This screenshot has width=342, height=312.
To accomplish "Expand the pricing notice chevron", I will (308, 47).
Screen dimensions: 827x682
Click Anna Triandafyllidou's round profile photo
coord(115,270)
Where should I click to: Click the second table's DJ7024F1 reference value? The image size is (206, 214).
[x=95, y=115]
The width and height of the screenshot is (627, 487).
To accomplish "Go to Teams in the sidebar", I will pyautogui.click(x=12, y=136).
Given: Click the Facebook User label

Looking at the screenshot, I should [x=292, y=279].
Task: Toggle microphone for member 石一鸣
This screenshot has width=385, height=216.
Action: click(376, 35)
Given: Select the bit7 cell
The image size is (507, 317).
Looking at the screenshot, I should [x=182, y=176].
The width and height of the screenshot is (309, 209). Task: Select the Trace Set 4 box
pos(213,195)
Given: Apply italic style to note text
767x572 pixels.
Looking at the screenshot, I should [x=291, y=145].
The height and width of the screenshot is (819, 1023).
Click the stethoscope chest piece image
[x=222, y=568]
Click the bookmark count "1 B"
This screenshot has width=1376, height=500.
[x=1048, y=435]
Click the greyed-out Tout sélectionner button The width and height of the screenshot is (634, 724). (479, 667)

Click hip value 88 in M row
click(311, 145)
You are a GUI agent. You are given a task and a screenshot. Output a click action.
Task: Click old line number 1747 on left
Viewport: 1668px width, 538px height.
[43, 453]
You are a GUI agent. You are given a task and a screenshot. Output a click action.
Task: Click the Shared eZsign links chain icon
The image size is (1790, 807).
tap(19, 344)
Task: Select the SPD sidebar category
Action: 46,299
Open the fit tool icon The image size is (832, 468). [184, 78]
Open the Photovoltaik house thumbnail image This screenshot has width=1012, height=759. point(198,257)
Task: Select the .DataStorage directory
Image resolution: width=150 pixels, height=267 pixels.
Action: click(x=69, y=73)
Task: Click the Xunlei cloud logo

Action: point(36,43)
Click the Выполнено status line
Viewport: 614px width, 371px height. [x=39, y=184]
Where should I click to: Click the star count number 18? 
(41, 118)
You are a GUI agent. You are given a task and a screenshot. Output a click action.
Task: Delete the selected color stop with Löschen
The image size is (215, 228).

+++++

Locate all lines in the listing above with the word "Open". Copy them.

Open the fit tool icon The image size is (832, 468). [184, 78]
Open the Photovoltaik house thumbnail image This screenshot has width=1012, height=759. point(198,257)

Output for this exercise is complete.